» **WHAT THE TASK REQUIRES**:
Look for the word "will" in the data below, and copy every line that holds it.

» **SUPPLIED DATA**:
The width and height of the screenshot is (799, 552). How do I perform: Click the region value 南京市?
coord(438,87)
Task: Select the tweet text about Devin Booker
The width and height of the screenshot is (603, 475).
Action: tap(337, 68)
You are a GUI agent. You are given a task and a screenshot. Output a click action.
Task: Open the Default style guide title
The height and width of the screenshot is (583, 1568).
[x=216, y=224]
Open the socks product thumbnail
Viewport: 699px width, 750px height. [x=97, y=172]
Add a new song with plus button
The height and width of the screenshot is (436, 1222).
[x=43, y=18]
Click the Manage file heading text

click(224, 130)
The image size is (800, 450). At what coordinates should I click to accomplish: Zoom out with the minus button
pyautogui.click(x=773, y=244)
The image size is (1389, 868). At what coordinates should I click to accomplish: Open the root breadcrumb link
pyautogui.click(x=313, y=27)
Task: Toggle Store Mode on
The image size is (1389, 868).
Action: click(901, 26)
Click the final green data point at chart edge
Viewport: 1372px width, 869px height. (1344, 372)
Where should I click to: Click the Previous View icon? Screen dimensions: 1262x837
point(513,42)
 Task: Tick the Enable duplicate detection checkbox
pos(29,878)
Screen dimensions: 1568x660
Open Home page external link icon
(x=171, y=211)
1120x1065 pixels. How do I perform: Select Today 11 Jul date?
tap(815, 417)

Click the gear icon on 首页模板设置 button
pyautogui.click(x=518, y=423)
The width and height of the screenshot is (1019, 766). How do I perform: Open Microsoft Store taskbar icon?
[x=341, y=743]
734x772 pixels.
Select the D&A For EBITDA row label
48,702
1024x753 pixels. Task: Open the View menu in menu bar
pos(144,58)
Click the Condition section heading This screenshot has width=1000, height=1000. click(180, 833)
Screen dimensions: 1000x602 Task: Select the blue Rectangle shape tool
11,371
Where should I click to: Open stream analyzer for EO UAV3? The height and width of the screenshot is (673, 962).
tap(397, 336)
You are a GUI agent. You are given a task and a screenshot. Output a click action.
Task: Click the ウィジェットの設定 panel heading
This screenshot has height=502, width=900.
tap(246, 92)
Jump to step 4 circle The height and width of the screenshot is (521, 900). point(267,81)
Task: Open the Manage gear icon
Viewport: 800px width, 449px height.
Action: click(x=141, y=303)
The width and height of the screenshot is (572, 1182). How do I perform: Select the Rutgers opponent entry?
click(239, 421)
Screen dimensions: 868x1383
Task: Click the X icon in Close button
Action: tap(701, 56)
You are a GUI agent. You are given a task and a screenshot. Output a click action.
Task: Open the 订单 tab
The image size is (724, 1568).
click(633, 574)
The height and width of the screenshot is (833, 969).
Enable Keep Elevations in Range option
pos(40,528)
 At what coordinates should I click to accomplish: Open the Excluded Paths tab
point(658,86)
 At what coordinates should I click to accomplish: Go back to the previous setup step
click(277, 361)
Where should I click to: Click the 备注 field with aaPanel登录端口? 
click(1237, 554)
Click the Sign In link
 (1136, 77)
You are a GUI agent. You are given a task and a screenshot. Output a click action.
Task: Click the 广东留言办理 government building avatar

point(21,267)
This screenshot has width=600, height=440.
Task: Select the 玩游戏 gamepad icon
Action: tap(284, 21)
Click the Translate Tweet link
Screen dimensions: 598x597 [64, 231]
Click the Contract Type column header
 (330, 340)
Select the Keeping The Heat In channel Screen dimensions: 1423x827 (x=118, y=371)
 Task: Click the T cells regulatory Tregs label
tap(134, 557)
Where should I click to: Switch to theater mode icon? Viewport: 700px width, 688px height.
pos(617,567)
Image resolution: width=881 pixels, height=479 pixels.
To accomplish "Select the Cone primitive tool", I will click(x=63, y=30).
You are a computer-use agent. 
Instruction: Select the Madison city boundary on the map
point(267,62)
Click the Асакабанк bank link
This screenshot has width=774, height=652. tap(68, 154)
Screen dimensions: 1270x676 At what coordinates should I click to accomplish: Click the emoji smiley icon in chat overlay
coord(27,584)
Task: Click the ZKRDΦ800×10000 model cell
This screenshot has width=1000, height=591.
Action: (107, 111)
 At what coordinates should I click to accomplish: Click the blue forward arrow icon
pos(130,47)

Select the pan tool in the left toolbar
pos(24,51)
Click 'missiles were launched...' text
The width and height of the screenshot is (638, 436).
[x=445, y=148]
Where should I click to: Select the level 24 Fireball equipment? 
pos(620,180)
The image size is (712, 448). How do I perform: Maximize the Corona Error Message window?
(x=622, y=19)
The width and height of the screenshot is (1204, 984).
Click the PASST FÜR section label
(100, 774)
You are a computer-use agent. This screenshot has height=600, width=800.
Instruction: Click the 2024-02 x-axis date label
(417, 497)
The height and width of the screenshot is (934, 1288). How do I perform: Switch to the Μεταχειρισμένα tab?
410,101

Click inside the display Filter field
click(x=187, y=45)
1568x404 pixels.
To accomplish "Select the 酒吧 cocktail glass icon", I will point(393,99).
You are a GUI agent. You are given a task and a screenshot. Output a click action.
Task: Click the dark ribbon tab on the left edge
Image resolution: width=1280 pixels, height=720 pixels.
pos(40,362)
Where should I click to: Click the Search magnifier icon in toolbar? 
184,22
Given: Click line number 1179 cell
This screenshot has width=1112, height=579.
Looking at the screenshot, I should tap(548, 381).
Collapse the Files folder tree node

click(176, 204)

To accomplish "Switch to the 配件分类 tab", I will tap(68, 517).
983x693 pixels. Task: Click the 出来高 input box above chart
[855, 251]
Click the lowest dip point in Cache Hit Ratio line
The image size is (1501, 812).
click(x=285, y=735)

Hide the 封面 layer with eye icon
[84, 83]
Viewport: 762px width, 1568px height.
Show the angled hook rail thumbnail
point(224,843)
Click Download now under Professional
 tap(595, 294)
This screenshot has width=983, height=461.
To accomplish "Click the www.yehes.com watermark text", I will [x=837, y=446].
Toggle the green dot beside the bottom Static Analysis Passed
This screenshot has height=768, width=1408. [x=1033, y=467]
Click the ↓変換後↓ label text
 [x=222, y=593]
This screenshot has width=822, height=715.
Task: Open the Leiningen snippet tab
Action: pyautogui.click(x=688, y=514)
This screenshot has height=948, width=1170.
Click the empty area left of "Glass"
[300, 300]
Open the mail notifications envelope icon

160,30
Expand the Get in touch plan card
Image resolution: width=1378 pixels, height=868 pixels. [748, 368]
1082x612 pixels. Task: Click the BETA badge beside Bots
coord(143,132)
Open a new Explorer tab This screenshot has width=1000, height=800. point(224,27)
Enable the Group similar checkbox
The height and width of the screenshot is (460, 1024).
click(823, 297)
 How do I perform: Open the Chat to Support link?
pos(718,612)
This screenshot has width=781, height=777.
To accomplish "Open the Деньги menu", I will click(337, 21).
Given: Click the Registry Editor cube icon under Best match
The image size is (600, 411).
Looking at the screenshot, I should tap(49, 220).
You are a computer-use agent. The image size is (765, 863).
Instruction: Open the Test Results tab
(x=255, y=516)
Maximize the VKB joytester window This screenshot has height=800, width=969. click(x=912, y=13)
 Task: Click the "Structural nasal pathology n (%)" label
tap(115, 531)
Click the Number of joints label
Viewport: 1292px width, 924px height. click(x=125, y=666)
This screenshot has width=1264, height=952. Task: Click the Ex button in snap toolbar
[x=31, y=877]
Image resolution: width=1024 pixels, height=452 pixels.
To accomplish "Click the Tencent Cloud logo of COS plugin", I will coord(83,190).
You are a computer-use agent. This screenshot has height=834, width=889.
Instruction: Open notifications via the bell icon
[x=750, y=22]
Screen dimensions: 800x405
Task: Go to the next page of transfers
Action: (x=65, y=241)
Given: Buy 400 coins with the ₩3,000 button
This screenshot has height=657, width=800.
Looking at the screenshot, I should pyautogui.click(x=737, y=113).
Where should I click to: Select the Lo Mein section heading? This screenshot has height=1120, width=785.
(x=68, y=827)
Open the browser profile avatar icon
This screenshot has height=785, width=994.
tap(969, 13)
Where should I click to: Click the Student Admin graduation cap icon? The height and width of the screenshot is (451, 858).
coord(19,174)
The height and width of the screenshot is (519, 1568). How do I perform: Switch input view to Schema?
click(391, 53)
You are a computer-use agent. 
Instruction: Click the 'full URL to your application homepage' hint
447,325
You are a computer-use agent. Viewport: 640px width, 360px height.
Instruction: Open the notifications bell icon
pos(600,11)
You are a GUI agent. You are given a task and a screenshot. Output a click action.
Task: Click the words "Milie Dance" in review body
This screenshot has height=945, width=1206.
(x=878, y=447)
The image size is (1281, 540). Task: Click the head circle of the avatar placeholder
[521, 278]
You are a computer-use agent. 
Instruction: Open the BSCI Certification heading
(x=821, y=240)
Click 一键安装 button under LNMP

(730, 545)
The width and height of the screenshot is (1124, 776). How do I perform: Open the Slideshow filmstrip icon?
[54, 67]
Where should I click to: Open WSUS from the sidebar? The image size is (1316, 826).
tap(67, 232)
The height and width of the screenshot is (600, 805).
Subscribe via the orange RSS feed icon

» **EXERCISE OUTPUT**:
To accomplish "Select the Cone primitive tool", I will click(x=63, y=30).
To accomplish "Select the 酒吧 cocktail glass icon", I will point(393,99).
To accomplish "Switch to the 配件分类 tab", I will tap(68, 517).
To accomplish "Click the www.yehes.com watermark text", I will [x=837, y=446].
To accomplish "Open the Деньги menu", I will click(337, 21).
To accomplish "Click the Tencent Cloud logo of COS plugin", I will coord(83,190).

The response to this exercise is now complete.